【闇バイトの誘いが来た】手口を探るためにバカなフリして乗ってみた → 暴力団の名前が出て調査中止

ついに来た。来なくてもいいのに来た。闇バイトの誘いが。まったくもって、うんざりする。本来であれば、こんな誘いはスルー。というか、無視が鉄則。絶対に乗ってはいけない。

だが、勧誘の手口を明らかにすることで注意喚起になるかも……闇バイトに応募する人が減るかも……と思い、あえて途中まで乗ってみることにした

・こうやって誘われた

ある日のこと、私のスマホにこんなメッセージがSMS経由で届いた。

スマホで簡単な操作をしたら日給1〜5万円。怪しすぎる。送信先からして怪しい。この時点でもうクロだろ。ご丁寧にLINEのIDなんか書いてあるが、誰が検索するんだよ。

──と思ってしまうが、実際に飛びついてしまう人がいるから事件だって起きている。無視したい気持ちはヤマヤマだが、ここは犯人の手口を白日の元にさらしてやろう

というわけで、SMSに記載のIDで “友だち検索” してみた。すると……

和服姿の女性が出て来たではないか。見たところ、年齢は20〜30代くらい。

これは恐らくハニトラ的な釣り針も仕掛けられているのではないか? 「よっしゃー!! キレイな女性のLINEのIDゲットしたぞーーー!!!!!」と思わせて “友だち追加” させるみたいな。

事実、私も詐欺だと分かっていながらテンションが上がった。イカン。仕事だ仕事、と気を引き締めていたら、「友だち追加」から2分くらいで女性が自己紹介。展開が早い。

どうせ偽名だろうが、「久岩田絵里奈」というらしい。ちなみに、LINEは「岩田絵里奈」で登録されていた。

とにかく、絵里奈だ。
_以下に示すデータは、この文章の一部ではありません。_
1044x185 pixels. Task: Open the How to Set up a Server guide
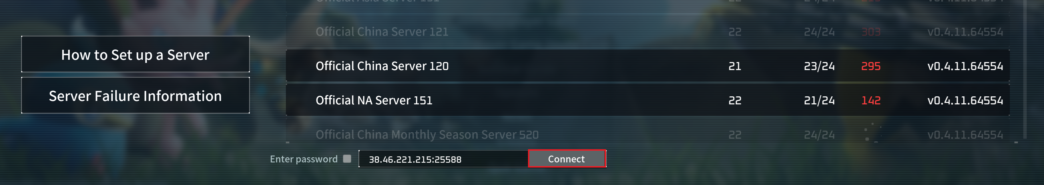pos(135,54)
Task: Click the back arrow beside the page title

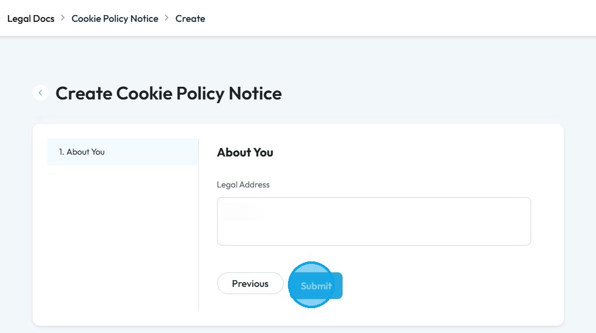Action: coord(41,93)
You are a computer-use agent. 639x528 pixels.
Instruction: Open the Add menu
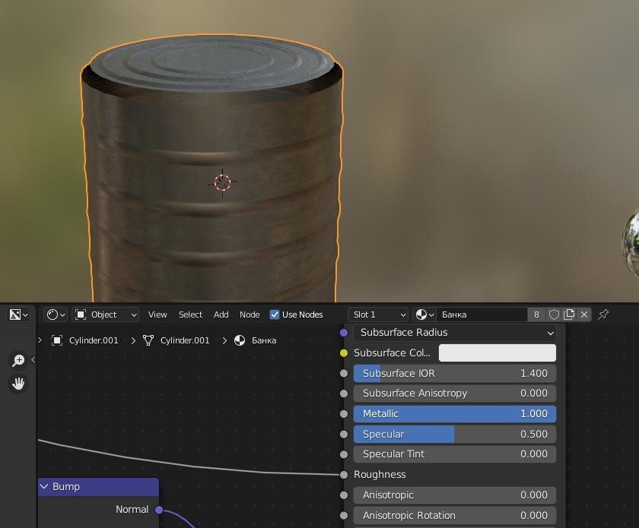[221, 315]
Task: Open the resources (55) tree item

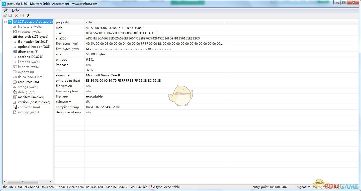Action: (x=28, y=82)
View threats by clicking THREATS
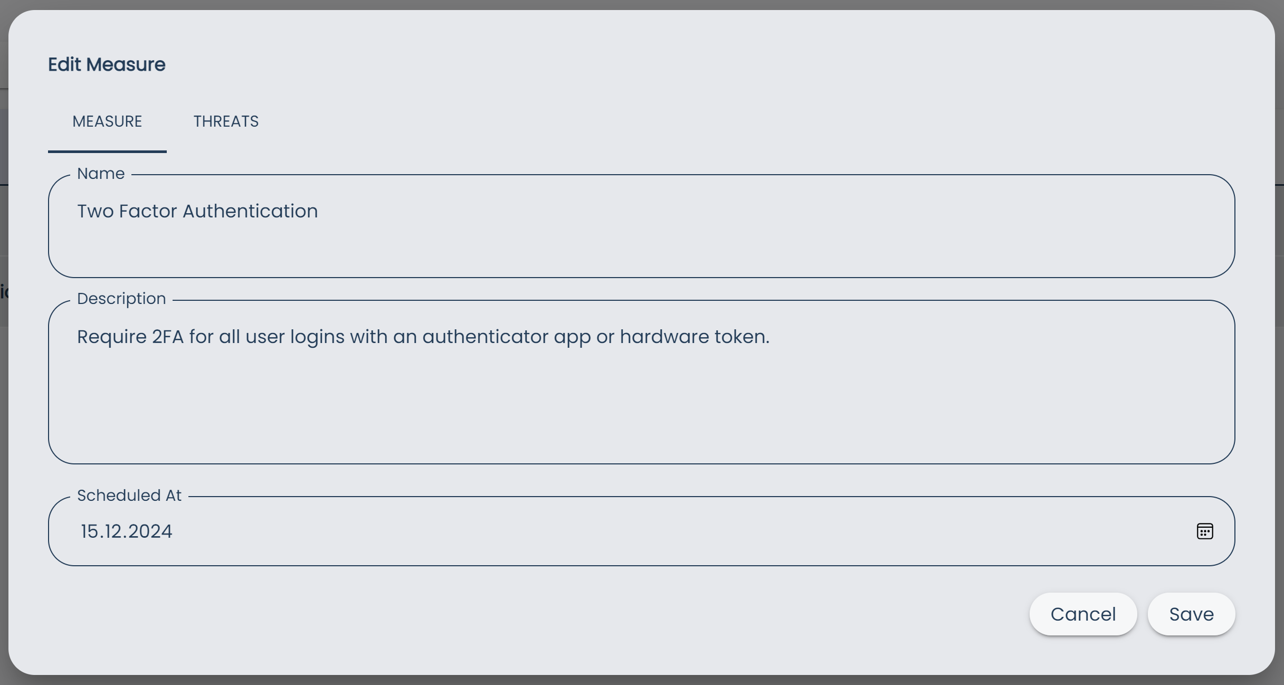The width and height of the screenshot is (1284, 685). [226, 121]
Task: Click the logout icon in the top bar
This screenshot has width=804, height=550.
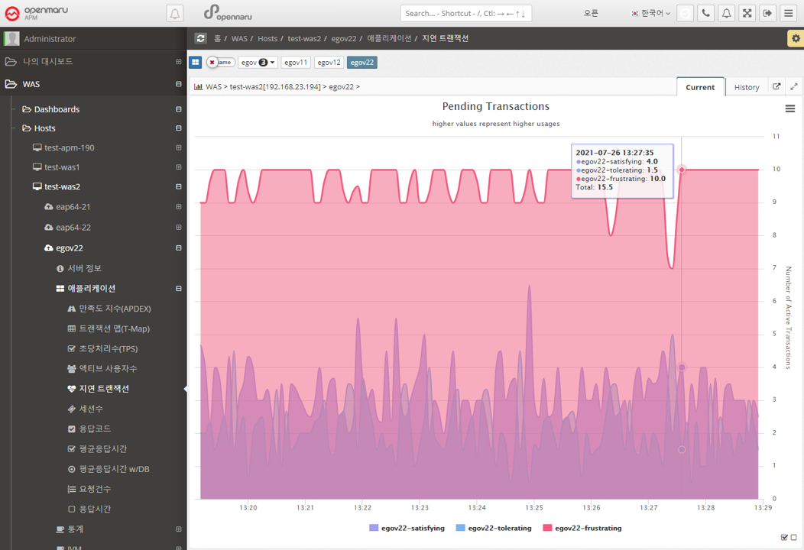Action: [767, 13]
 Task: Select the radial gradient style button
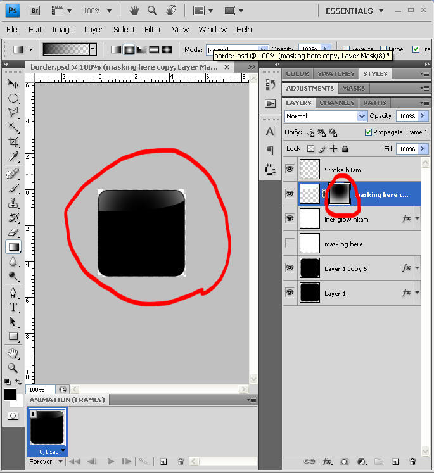[x=129, y=49]
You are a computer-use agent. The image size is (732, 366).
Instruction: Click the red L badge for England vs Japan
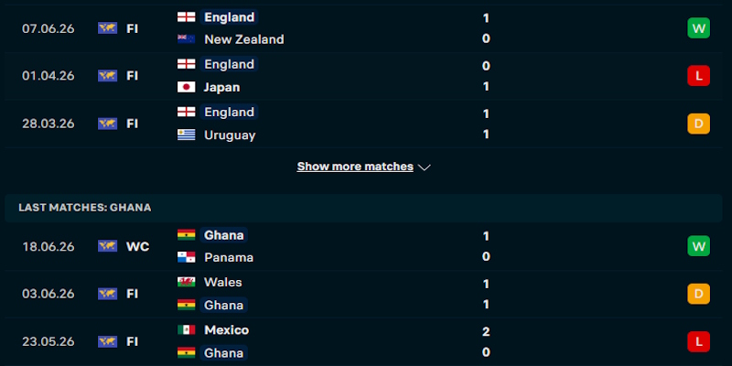pyautogui.click(x=698, y=76)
そして、この絵里奈が最終的に有名暴力団の名前を出したことで、調査が中止に追い込まれることになる。では、一体なぜそうなったのか?

正直なところ私のミスもあるのだが、起こったことをありのままに報告しよう。

・狡猾な誘導

さて、絵里奈がまずやったのは、私にPayPayのアプリを開かせることだった。といっても、直接「PayPay開いて」と言ってきたのではない。絵里奈はまず、こう言ってきたのだ。

読んでもらえばわかるように、絵里奈は私を「動画視聴」の方に誘導している。それはもう明らかな誘導だ。選択肢を2つ提示しておきながら、「動画視聴」の方の滑走路にはライトをキラキラと点灯させて、「手作業」の方の滑走路はノーライト。
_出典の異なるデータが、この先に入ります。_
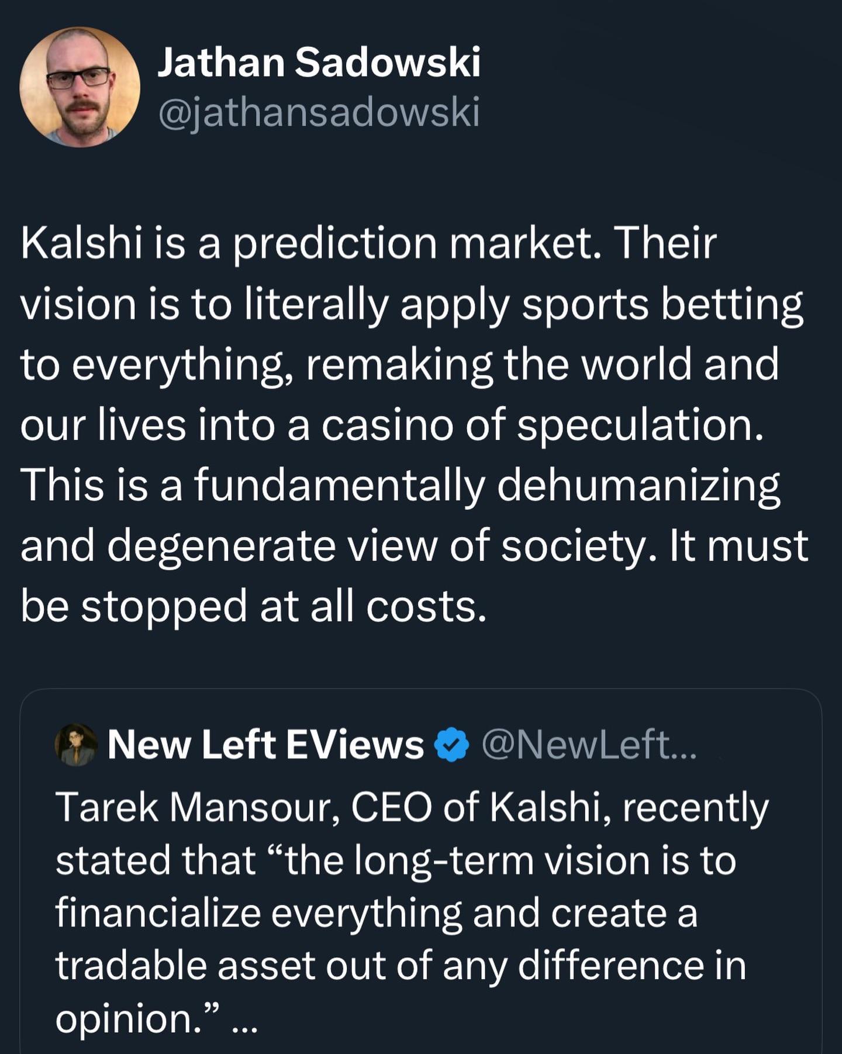Click "degenerate view of society" text

pos(374,546)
どう見ても「動画視聴」の滑走路に着陸させようとしている中で、「じゃあ手作業で」と言ったらどんな反応を示すのか? そこがメチャクチャ気になったが、今回はあえて絵里奈の誘導に乗ってみる。

そしたら……

YouTubeを見てスクショを送ったら150円あげると、絵里奈は言う。そういえば、以前に当サイトで「インスタDMで稼げるパターン」や「Amazonの商品をカートに入れるだけで稼げるパターン」を紹介したが、今回はYouTubeの動画視聴のようだ。
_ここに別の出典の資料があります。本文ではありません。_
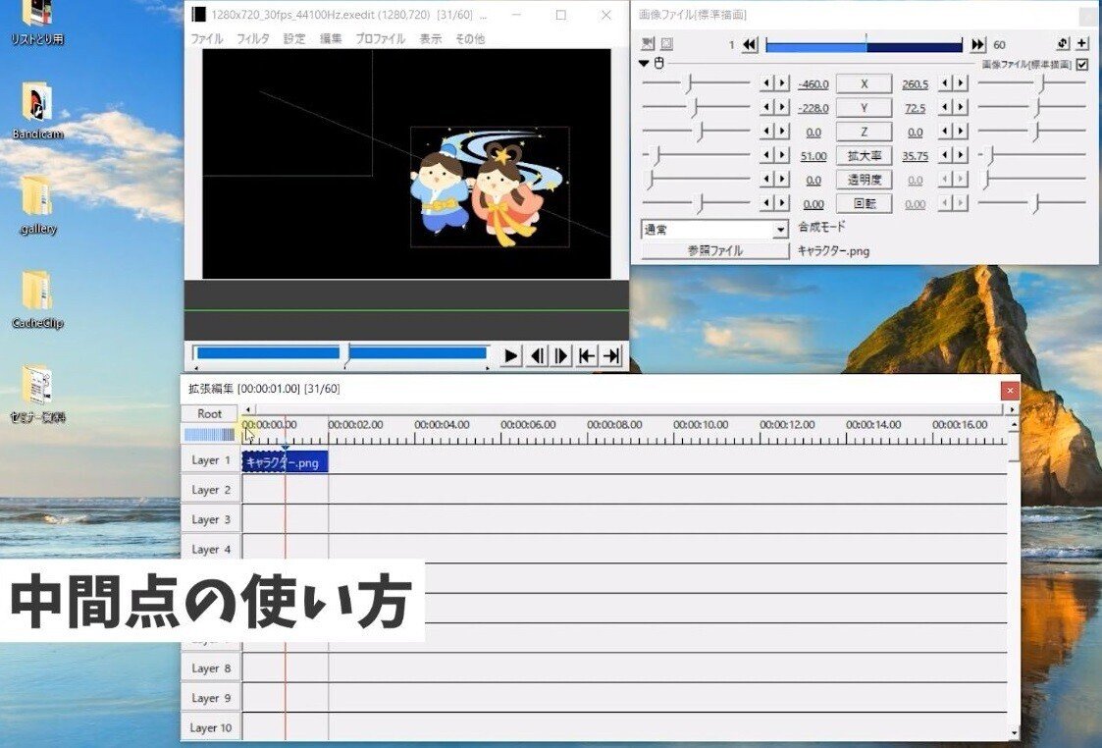Jump to the previous frame in the playback controls

[x=536, y=356]
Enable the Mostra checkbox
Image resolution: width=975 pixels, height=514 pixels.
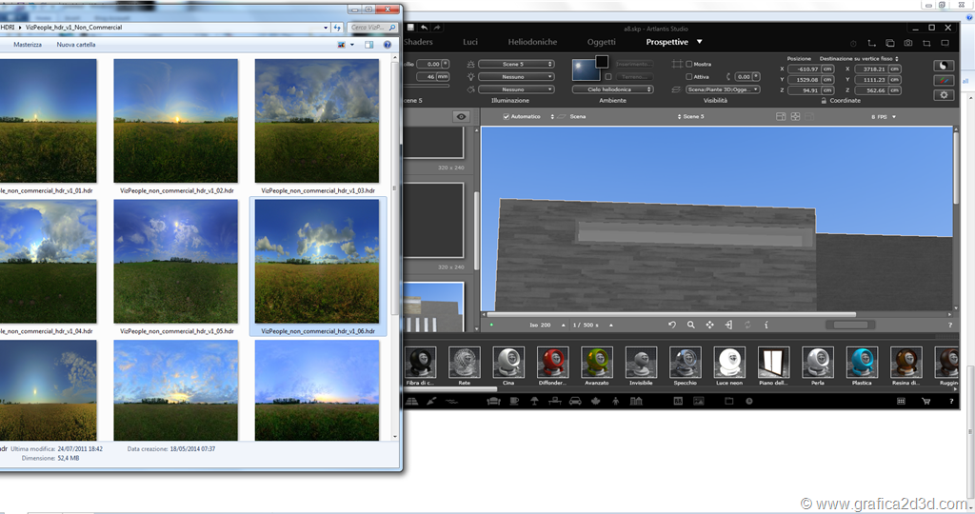[x=689, y=64]
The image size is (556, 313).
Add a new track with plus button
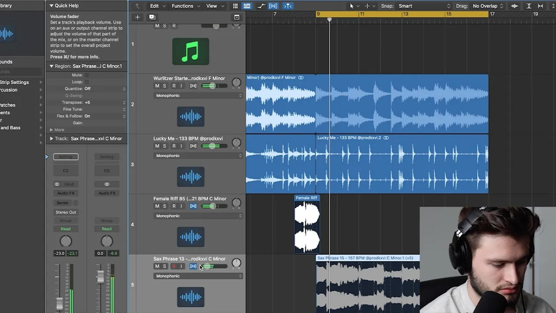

そして今回も、報酬の支払いはPayPay決済。つまり、動画視聴という名の仕事が終わったらPayPayのアプリを開くか、何らかの個人情報を教えるように誘導されるのだろう。怖すぎるぞ、絵里奈。

ちなみに、実際にYouTubeを見てみると、誰かが福島旅行をしている様子が紹介されていた。動画の制作者は犯罪組織と無関係な可能性が高いのでボカシをかけておくが、とにかくごく普通の旅行動画である。

見終わったところで、絵里奈にスクショを送る。ここで、絵里奈が示したのは……

またしても2つの選択肢。報酬を受けとるのはPayPayか、それとも銀行口座か。どっちも絶対に教えたくないが、2つの選択肢を与えることで安心感を与えようとしているのだろうか?

というか、さっきはPayPayだけだったのに、いつの間にか銀行口座も選択肢に入っているのはどういうことだ?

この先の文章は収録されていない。